As of 2011, some scientists were warning that we were seeing a slow release from some of this submerged hydrate store in the ESAS. By 2014, the potential slow release had expanded into the Laptev Sea.

But that year, 2014, also saw something else. A potential catastrophic release of methane. For in the frozen region of Yamal, Russia the earth near a remote Siberian village began to destabilize. Soon after, according to eyewitness accounts, the area began to smoke. Then, with a bright flash, the ground erupted.

When the smoke cleared, a massive crater was found where only flat, frozen tundra was there before. A giant plug of frozen earth had been ejected violently. And all that remained was an ominous gray-black crater.

Yamal crater

(Yamal Crater as seen from the air. Image source: The Siberian Times.)

Researchers investigating the crater found 10 percent atmospheric methane concentrations at its base.

Overall, it was estimated that about 11 tons of TNT equivalent explosive force was enough to remove this 100+ foot wide and 220 foot deep plug from the Earth. Exploding and burning methane in the range of about 10 tons would have been enough to generate the crater. Gas under high pressure in the hundred + ton range may have been able to explosively excavate this hole.

As a result, the amount of methane in question for this single event was relatively small, especially when one considers the hundreds of billions of tons in the still frozen store.

It appeared that the rapidly warming Yamal territory and a broad region of nearby Northwestern Siberia may be seeing tundra warming extending deep enough to begin to destabilize pockets of relic hydrate.
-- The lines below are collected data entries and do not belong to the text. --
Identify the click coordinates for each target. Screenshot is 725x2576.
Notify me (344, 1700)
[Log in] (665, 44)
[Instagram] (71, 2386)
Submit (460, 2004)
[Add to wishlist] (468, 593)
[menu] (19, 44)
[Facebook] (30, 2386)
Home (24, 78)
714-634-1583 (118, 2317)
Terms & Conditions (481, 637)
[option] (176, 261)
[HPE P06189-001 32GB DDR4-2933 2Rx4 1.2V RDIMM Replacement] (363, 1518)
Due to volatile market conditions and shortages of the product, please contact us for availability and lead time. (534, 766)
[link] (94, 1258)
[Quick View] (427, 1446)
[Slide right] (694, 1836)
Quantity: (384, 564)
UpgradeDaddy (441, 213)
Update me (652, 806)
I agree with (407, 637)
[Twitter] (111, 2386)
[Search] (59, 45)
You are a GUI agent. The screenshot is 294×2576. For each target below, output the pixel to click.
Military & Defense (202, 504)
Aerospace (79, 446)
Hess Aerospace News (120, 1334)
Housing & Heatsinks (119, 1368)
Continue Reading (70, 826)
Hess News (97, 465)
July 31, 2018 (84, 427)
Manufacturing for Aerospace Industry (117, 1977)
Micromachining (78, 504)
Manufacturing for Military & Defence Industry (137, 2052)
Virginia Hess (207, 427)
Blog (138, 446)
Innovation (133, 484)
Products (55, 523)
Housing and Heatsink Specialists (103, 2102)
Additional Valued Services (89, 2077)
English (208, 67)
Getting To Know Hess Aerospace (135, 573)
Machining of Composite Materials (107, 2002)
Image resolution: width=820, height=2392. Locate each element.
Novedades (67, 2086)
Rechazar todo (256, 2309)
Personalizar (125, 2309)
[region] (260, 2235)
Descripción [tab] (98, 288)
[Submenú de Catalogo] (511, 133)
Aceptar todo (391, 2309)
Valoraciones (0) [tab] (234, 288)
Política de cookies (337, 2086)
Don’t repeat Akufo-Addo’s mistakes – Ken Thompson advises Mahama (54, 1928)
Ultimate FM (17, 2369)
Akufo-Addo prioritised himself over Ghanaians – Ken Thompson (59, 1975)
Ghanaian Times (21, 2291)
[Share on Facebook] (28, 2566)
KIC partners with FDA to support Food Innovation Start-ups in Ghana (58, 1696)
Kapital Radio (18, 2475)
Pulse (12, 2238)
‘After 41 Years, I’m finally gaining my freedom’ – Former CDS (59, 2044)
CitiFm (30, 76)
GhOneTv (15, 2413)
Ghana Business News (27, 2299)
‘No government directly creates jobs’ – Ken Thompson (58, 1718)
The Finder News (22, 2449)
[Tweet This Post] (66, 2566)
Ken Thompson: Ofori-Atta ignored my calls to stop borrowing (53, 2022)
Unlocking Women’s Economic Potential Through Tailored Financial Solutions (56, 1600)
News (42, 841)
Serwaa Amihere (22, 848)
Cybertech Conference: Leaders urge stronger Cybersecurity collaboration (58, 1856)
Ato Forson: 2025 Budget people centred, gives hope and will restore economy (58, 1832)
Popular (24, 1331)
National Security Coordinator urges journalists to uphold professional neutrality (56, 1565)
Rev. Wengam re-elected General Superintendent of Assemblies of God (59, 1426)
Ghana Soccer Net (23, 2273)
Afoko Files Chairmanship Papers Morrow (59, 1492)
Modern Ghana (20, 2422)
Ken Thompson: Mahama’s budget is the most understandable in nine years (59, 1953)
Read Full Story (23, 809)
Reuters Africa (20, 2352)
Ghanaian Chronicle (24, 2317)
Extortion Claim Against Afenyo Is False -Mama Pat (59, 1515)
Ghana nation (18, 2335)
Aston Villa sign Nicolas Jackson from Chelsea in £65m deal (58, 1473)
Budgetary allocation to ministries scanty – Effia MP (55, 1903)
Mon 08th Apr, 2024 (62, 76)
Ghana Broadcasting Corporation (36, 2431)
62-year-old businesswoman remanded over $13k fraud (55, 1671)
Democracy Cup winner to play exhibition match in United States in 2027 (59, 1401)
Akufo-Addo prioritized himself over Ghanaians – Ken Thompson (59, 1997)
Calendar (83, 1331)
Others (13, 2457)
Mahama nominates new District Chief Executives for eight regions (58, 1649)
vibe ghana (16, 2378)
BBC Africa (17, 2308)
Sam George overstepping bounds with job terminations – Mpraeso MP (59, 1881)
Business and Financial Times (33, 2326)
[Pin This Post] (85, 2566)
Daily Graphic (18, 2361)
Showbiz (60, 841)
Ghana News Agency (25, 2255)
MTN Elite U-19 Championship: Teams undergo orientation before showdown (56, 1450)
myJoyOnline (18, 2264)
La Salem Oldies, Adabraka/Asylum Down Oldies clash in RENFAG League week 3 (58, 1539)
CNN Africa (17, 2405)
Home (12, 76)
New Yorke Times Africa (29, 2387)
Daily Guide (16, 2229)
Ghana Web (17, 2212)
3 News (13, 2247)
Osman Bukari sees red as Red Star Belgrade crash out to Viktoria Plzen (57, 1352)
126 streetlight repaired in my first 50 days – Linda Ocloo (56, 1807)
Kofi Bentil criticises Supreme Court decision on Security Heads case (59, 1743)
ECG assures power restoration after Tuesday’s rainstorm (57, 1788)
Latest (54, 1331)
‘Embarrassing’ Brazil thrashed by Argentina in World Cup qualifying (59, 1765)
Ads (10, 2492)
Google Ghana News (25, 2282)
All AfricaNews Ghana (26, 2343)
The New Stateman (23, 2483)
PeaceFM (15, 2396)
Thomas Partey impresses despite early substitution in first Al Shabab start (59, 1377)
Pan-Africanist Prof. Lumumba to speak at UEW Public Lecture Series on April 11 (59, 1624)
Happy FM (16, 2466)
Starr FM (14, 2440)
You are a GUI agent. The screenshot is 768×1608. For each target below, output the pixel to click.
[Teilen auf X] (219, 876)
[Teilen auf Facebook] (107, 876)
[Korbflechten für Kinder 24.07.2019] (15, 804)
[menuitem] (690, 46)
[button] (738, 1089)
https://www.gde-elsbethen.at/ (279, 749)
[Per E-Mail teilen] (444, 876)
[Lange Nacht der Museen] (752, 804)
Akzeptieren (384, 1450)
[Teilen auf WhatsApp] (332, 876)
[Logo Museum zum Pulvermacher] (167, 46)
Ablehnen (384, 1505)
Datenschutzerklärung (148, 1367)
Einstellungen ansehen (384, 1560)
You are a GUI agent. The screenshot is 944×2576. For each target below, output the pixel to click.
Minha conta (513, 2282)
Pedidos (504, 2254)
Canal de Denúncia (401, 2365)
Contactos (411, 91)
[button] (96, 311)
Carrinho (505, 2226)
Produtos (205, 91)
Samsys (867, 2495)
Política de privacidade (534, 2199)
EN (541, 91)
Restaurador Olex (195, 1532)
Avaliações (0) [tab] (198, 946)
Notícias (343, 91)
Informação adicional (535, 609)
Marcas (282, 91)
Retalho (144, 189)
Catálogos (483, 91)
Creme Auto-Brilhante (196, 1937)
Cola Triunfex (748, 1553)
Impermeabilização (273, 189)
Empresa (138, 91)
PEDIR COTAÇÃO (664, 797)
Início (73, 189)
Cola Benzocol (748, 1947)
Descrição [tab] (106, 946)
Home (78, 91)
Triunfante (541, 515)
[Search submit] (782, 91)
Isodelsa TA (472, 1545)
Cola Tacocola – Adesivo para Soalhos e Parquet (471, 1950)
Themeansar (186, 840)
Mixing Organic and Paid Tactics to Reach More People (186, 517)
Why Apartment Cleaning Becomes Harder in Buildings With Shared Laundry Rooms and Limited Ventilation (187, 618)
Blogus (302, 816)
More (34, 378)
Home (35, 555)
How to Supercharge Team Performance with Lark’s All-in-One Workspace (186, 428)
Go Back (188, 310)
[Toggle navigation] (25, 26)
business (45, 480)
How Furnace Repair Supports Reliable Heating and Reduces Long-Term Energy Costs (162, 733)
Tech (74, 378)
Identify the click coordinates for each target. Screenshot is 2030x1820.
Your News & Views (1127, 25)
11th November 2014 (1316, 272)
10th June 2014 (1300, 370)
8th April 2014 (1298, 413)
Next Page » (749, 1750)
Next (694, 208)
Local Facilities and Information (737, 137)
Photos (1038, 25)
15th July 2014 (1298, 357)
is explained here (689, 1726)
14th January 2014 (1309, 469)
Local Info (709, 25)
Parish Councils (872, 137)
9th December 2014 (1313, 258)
The hydrate in some of these pockets was beginning to thaw and catastrophically erupt to the surface.

By early 2015 a total of seven primary craters and scores of secondary craters of this kind had been discovered throughout this section of Siberia. Local Russian authorities were very concerned — moving seismographs into the area to monitor ground stability in a region that includes one of their largest natural gas developments.

A large upheaval of this kind in the wrong place would easily rupture a pipeline or destroy sections of a gas production operation. But the deeper irony was that continued gas production in this region was contributing to a problem that may well be making the ground far, far less stable and setting up the risk for even larger-scale eruptions.

For the Yamal crater wasn’t important due to the relative size of its methane release — the release was very small in the global context. A mere drop in an ocean of greenhouse gasses being emitted now by humans. It was important due to two other, and perhaps more stark, reasons.

The first was the very violent nature of its release — an eruption similar to that of a volcano — represented a severe geophysical upheaval that was all too likely triggered by a rapid human warming of the tundra. This kind of release, as the Russians in the region were quick to realize, represented a danger to both inhabitants and to infrastructure.

But the second reason is, perhaps, more important. It is the fact that the Yamal crater may well be evidence of the kind of mechanism for catastrophic methane release some of the more conservative scientists have been demanding. It’s possible, then, that the Yamal crater is in microcosm, what a truly catastrophic methane release might look like on the much larger scale. And the critical question to ask here is — could there be a connection between the methane blowholes we are now observing in the Arctic and a number of mysterious and gigantic craters discovered on the sea bed around the world?

Giant Craters on the Seabed

In 2013, marine geophysicist Dr Bryan Davy from GNS Science found what may be the world’s largest gas eruption craters on the seafloor about 310 miles east of Christchurch, New Zealand.

The craters, which the researchers called ‘pockmarks,’ formed in an active gas zone along the ocean bottom. They measured from 250 meters to 7 miles in diameter and about 300 feet deep. With the largest crater able to encompass all of lower Manhattan.

Giant Craters in the Seafloor off Christchurch New Zealand

(Giant craters off Christchurch New Zealand are thought to have formed due to large gas eruptions during previous episodes of sea bed warming. Could human warming set be setting off something similar for the Arctic? Image source: Mysterious Giant Crater Like Structure Found Near New Zealand.)

The craters are thought to have formed during ice ages when sea levels lowered off New Zealand causing the sea bed to warm and gas hydrate to thaw. Eventually, the gas is thought to have erupted into the surrounding water with a portion bubbling up into the atmosphere.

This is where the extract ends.